The end-to-end workflow is:

# 1. Build the multi-year operator panel (required for ML and reduction exports)
python scripts/ml/build_operator_panel.py

# 2. Export the reduction analysis tables (descriptive validation)
python scripts/reporting/export_reduction_tables.py

# 3. Train the reduction ML model (optional, exploratory with 2 years of data)
python scripts/ml/run_reduction_ml_panel.py

# 4. Run the main pipeline and generate all visualizations
validere usable --year 2023

Notes:

step 2 writes the CSVs that back the “realized reductions” and segmentation findings
step 3 writes ML predictions and diagnostics; the DAG will consume them if present and ignore them if not
step 4 is the primary entry point for users; they do not need to run ML training to get a consistent decision pipeline
Analysis core
- analysis_core.py: carbon price sensitivity, weight sensitivity, scenario results, uncertainty, risk adjusted scores.
Visualization sinks
- viz_working.py: core charts (emissions decomposition, intensity rankings, production vs intensity).
- viz_decision.py: decision charts (MAC curve, efficiency frontier, thresholds, risk return, scenario shift, reduction heatmap).
IO sinks
- sinks_io.py: parquet writers for emissions, rankings, clusters, analysis outputs.
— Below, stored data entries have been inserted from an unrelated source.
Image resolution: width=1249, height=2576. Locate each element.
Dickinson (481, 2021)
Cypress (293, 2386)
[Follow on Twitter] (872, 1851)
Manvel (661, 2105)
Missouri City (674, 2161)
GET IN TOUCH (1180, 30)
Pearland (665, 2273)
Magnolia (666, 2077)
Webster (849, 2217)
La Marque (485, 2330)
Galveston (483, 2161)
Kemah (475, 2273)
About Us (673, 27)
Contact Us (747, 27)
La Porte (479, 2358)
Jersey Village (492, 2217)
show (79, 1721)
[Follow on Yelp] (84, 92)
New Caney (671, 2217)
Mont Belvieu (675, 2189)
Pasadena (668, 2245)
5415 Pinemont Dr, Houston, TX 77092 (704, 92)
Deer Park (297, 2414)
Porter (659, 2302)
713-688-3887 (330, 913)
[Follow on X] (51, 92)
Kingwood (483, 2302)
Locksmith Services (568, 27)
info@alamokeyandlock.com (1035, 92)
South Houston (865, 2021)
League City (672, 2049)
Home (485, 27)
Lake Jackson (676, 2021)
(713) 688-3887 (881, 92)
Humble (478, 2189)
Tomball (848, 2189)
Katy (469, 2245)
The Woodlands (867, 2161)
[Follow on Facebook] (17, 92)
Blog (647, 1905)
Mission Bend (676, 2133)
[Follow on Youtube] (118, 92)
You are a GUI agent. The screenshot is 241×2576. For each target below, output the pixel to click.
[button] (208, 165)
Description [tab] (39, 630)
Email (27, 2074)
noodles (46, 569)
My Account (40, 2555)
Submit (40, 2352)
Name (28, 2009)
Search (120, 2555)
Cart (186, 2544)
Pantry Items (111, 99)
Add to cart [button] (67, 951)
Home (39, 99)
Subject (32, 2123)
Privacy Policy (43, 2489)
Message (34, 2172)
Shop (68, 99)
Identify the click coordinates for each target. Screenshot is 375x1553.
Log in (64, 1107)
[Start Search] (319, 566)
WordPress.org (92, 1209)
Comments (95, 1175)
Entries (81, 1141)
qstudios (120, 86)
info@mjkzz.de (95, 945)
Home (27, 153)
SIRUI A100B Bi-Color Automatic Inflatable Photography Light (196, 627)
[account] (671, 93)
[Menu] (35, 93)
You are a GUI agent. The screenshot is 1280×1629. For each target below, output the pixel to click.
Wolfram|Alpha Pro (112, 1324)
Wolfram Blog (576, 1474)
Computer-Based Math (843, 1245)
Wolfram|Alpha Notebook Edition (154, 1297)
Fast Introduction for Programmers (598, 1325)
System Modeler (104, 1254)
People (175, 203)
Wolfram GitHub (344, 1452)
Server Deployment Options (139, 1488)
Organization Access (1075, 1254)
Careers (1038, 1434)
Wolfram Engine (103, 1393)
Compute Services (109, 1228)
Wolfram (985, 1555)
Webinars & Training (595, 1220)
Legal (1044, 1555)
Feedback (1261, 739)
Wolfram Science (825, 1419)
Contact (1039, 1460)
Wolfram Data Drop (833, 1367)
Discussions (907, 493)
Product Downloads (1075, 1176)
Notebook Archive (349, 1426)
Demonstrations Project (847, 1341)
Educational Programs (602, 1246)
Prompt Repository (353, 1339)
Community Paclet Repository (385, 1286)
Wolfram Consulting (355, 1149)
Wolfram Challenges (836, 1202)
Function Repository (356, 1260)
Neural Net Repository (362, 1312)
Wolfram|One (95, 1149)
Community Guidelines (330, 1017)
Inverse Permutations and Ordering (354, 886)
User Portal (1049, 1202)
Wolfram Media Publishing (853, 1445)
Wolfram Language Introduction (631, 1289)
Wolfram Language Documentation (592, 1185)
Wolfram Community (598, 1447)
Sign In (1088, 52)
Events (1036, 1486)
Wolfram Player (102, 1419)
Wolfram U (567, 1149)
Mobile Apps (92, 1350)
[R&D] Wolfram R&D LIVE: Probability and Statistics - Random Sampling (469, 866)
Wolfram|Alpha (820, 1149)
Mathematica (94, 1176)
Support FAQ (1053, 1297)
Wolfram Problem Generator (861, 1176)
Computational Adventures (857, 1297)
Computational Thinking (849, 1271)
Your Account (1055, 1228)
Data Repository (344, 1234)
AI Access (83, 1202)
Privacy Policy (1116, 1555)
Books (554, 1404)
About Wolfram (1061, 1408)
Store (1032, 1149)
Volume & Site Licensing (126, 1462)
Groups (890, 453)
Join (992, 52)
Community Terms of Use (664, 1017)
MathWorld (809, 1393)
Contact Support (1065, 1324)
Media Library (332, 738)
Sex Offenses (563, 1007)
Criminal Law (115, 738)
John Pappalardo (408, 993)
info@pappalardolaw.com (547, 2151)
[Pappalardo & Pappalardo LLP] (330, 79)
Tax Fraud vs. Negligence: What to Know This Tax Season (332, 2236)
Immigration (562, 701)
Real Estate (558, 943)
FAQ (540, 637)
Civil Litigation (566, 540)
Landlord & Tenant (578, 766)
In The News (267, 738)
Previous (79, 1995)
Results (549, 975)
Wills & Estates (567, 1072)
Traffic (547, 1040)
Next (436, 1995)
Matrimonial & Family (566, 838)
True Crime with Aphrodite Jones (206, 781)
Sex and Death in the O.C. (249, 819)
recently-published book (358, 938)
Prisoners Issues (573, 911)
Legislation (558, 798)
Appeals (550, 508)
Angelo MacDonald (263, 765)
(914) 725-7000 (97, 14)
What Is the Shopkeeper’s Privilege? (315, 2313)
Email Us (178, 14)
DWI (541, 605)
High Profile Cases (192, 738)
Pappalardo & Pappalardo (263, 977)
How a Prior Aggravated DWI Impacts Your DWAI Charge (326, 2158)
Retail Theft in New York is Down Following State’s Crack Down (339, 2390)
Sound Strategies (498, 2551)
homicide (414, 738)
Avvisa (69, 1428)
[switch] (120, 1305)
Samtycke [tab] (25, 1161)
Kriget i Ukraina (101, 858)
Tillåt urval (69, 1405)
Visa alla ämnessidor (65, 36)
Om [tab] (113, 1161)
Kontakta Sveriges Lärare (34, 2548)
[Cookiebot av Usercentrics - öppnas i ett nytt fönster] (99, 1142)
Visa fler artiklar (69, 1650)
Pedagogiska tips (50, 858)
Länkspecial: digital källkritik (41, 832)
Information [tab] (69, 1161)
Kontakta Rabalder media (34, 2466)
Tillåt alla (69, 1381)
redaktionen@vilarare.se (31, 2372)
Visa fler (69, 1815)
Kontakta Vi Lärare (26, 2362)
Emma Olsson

5. Helpers and infrastructure

Silver helpers (layers/silver)
- activities.py, production.py, ngl.py, flows.py, metadata.py, throughput.py.
Gold helpers (layers/gold)
- emissions.py, features.py, clustering.py, rankings.py, comparison.py, sensitivity.py, scenarios.py, uncertainty.py, risk.py, ml_targets.py, ml_models.py.
Infrastructure (infrastructure)
- parquet_writer.py: partitioned parquet with schema validation.
- transformers.py: shared transforms.
- validators.py: data quality checks.

6. Execution and DAGs

Typical usage
- targets = validere.list_targets()
- results = validere.run(["operator_petrinex_emissions"], target_year=2023)
- graph_path = validere.visualize_graph("artifacts/graphs/dag.png")
Graph behavior
- Discover nodes from validere.nodes.*.
- Build a dependency graph from function signatures.
- Validate for cycles.
- Execute nodes in dependency order, with parallelism where possible.
DAG images
- Stored in docs/assets/dag/.
- Include full pipeline and layer views (bronze, silver, gold emissions, gold analytics, rankings, analysis, viz).
- Generated with: python -m validere.visualization.dag docs/assets/dag.

7. Data schema and SCD2

Silver tables
- Production and NGL tables at facility-month grain.
- Facility edges for flows and attribution.
- dim_facility as a slowly changing dimension (SCD2).
Gold tables
- facility_aggregated: facility-month KPIs and intensities.
- emission_attribution: facility-month per sender.
- Extra gold outputs for operator and decision metrics.
SCD2 pattern
- In silver.dim_facility with _valid_from, _valid_to, _is_current, version.
- Supports point-in-time joins and history of facility attributes.
Storage
- Parquet format with Snappy compression.
- Partitioning by year and month where appropriate.

8. Visualization API

Purpose
- Provide stable views for visualization.
- Keep viz nodes free of joins and business rules.
Operator view
- Built in layers/gold/api_views.py, exposed as operator_viz_view.
- Grain: one row per operator per year.
- Contains ids, production, emissions, intensity, facility count, decision metrics, scenario ranks.
- Guarantees: required columns exist, types are stable, data is already filtered by target_year.
Facility view
- Grain: one row per facility per year.
- Contains facility and operator ids, production, activities, emissions.
- Same guarantees on presence and types.
Rules for viz nodes
- Take operator_viz_view or facility view as input, not raw gold tables.
- Do not rejoin gold tables inside viz functions.
- Assume view schemas are correct, avoid defensive column checks.

9. Boundaries, runsets, docs

Public API
- validere.list_targets
- validere.run
- validere.visualize_graph
Deprecated
- validere.domain and anything under _archive are legacy and not used in new code.
Runsets
- validere.runsets.USABLE_TARGETS: standard end-to-end run.
- validere.runsets.DAG_LAYER_TARGETS: layer DAG targets.
Documentation
- Manually maintained: main narrative and handoff files in docs/ (problem framing, methods, results, implications, architecture, decision playbooks, technical_handoff, troubleshooting).
- Auto generated: everything under docs/api/, built from source docstrings with quartodoc build.